Start of Block

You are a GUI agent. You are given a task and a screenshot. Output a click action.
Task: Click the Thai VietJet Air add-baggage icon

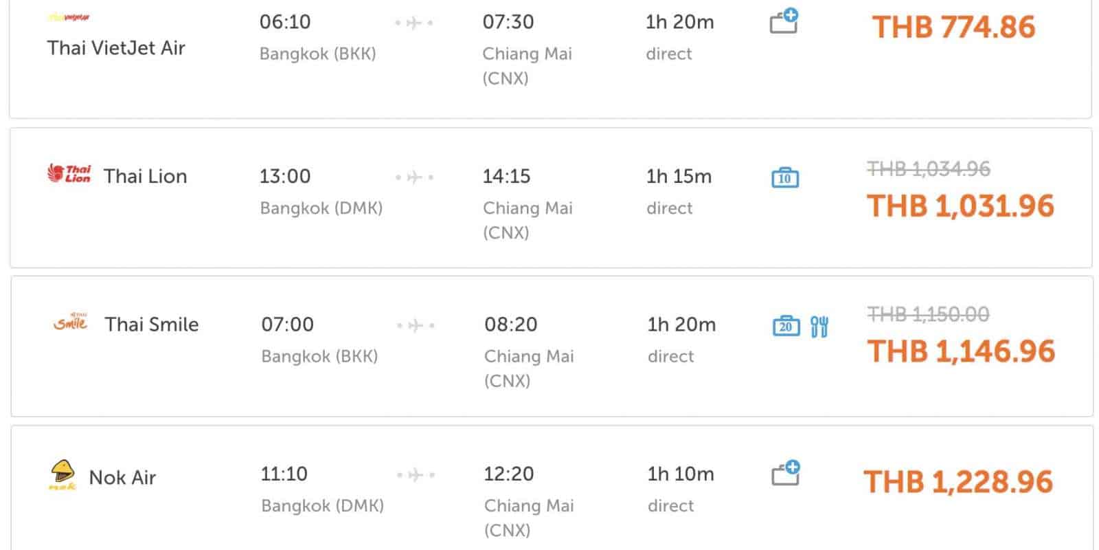pos(783,21)
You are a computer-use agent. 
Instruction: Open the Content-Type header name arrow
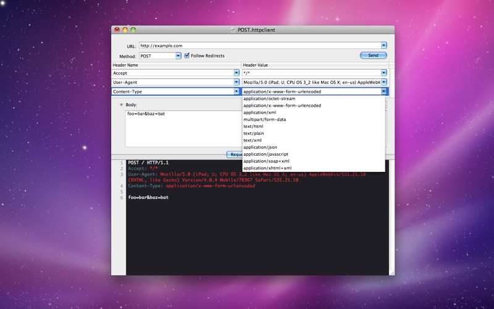[237, 91]
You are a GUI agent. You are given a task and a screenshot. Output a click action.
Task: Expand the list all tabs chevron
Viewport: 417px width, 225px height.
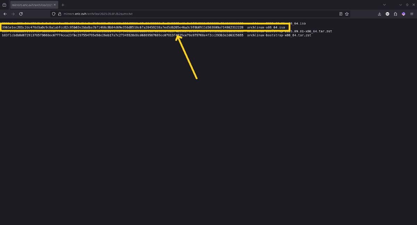coord(384,5)
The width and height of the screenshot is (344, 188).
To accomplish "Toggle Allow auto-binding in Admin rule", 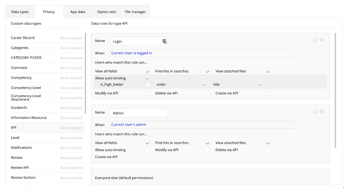I will point(147,150).
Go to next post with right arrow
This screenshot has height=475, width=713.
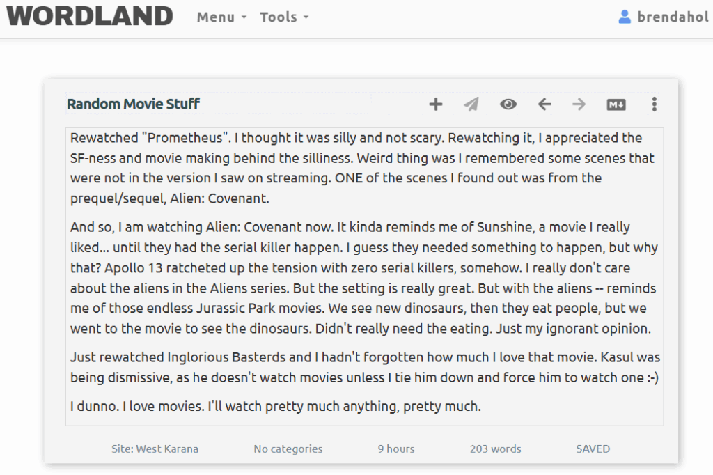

End of Block

- [WHAT IS BEING ASKED]:
Copy all lines above where "screenshot" is present.

- [RESPONSE TO THIS TASK]:
You are a GUI agent. You are given a task and a screenshot. Output a click action.
You are a GUI agent. You are given a task and a screenshot. Output a click action.
The width and height of the screenshot is (344, 188).
This screenshot has height=475, width=713.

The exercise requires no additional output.